Local Scale Transformations on the Lattice with Tensor Network Renormalization.

G Evenbly1, G Vidal2

  • 1Department of Physics and Astronomy, University of California, Irvine, California 92697-4575, USA.

Physical Review Letters
|February 13, 2016
PubMed
Summary
This summary is machine-generated.

Tensor network renormalization enables lattice conformal maps for classical and quantum systems.
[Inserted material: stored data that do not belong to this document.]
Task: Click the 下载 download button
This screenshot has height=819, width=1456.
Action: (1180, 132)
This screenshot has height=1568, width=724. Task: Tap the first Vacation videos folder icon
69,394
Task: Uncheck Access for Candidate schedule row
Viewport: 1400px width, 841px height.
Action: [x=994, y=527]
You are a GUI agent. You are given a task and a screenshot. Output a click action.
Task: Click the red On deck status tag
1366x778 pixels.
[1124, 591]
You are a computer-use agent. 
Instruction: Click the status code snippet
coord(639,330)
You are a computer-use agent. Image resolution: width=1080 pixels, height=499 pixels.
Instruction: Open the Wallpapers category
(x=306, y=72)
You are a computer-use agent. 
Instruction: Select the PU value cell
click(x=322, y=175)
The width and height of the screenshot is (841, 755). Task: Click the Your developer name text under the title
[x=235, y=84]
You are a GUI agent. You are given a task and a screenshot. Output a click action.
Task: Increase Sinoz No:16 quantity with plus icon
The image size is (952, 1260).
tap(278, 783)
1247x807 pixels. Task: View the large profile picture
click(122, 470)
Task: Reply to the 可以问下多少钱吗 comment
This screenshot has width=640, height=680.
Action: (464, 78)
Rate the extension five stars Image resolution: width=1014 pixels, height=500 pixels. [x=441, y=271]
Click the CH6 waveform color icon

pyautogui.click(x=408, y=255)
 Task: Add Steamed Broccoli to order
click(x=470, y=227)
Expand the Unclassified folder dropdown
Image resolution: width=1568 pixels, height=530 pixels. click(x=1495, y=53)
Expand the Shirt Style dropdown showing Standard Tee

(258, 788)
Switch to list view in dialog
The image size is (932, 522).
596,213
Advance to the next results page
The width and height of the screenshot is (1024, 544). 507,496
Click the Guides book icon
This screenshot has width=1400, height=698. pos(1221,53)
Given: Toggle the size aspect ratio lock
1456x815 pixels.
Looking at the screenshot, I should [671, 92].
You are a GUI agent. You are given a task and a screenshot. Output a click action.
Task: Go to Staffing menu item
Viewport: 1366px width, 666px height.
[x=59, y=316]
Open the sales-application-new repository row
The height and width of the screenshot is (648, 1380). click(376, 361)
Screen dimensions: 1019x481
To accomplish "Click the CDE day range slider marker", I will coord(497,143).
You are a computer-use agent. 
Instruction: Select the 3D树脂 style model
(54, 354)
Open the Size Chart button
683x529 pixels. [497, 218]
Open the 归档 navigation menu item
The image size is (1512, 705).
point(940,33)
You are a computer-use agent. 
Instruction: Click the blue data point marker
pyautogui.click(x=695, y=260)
This method extracts scaling dimensions and operator product expansion coefficients from critical models like the 2D Ising model.

Related Experiment Videos

Area of Science:

  • Quantum Field Theory
  • Statistical Mechanics
  • Computational Physics

Background:

  • Classical systems in 2D and quantum systems in 2D spacetime are often studied on lattices.
  • Tensor network renormalization (TNR) is a powerful algorithm for simulating such systems.
  • Conformal maps are essential for understanding scale transformations in continuous systems.

Purpose of the Study:

  • To adapt the TNR algorithm for local scale transformations on lattice systems.
  • To implement a lattice version of conformal maps, specifically the logarithmic conformal map.
  • To apply these lattice conformal maps to extract critical exponents and operator product expansion coefficients.

Main Methods:

  • Utilizing the tensor network renormalization algorithm to perform local scale transformations.
  • Developing a lattice implementation of the logarithmic conformal map to transform a Euclidean plane to a cylinder.
  • Applying the developed methods to the 2D critical Ising model.

Main Results:

  • Demonstrated the feasibility of implementing lattice conformal maps using TNR.
  • Successfully mapped the Euclidean plane to a cylinder on the lattice.
  • Constructed lattice versions of scaling operators for the 2D critical Ising model.

Conclusions:

  • The TNR algorithm can be extended to perform lattice conformal mappings.
  • This approach provides a novel way to study critical phenomena and conformal field theories on a lattice.
  • The method allows for the extraction of key physical quantities like scaling dimensions and OPE coefficients.